Top of RECORDS
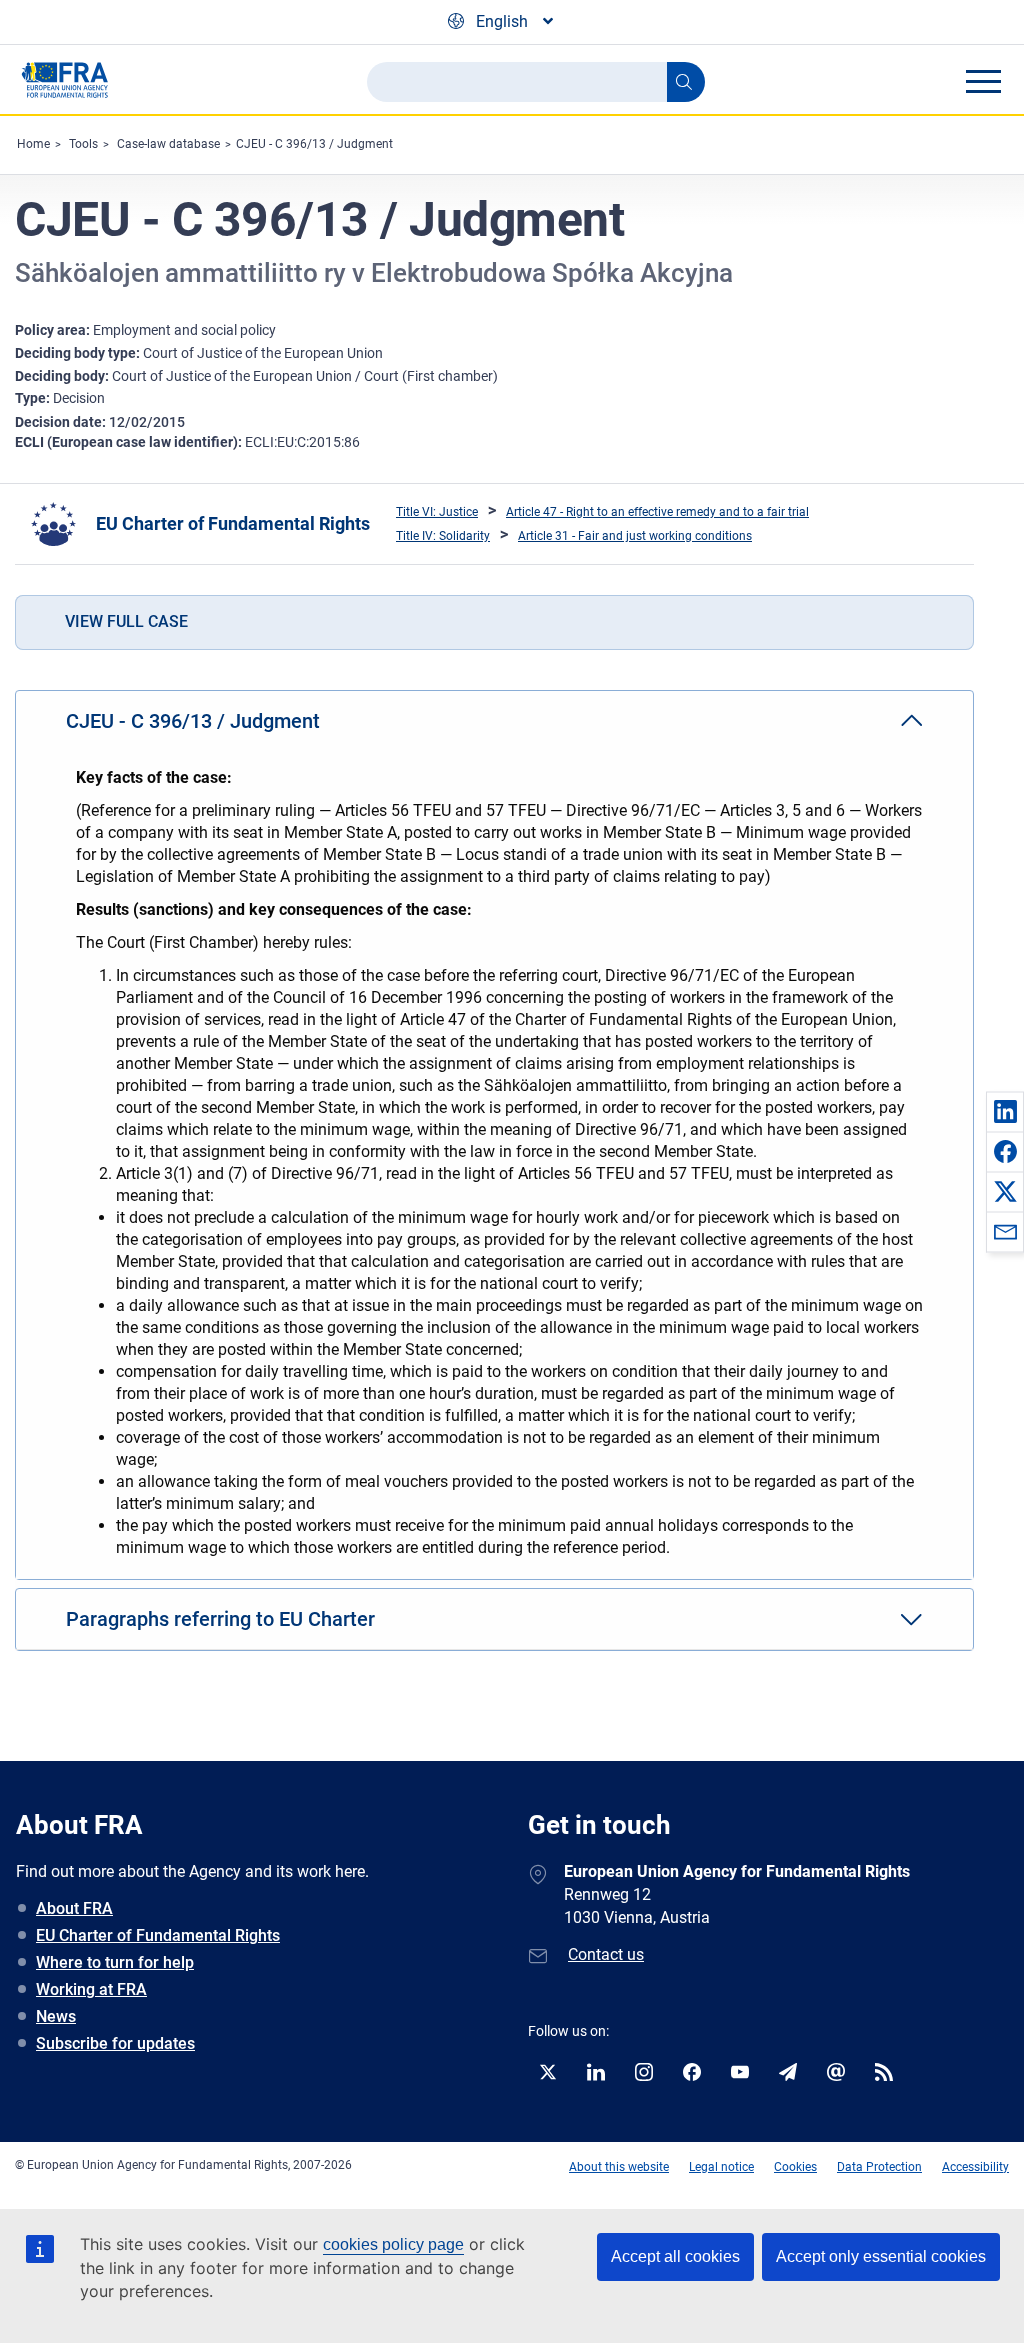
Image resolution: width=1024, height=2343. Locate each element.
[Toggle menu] (983, 81)
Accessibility (975, 2167)
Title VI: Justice (437, 512)
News (56, 2016)
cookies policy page (393, 2244)
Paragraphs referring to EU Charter (220, 1619)
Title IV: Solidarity (443, 536)
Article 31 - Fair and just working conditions (635, 536)
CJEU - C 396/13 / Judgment (314, 144)
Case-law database (168, 144)
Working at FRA (91, 1989)
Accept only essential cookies (881, 2256)
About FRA (74, 1908)
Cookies (795, 2167)
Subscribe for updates (115, 2043)
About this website (619, 2167)
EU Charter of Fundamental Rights (233, 523)
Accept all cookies (675, 2256)
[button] (1005, 1111)
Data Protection (879, 2167)
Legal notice (721, 2167)
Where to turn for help (115, 1962)
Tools (83, 144)
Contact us (606, 1954)
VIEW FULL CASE (126, 621)
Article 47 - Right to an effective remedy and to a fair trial (657, 512)
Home (33, 144)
Bottom of RECORDS
__PROBLEM STATEMENT__
Produce an exact copy of the lines from the one containing "Data Protection (879, 2167)" through the final line of the data, both ends included, and only those.

__PROBLEM SOLUTION__
Data Protection (879, 2167)
Legal notice (721, 2167)
Where to turn for help (115, 1962)
Tools (83, 144)
Contact us (606, 1954)
VIEW FULL CASE (126, 621)
Article 47 - Right to an effective remedy and to a fair trial (657, 512)
Home (33, 144)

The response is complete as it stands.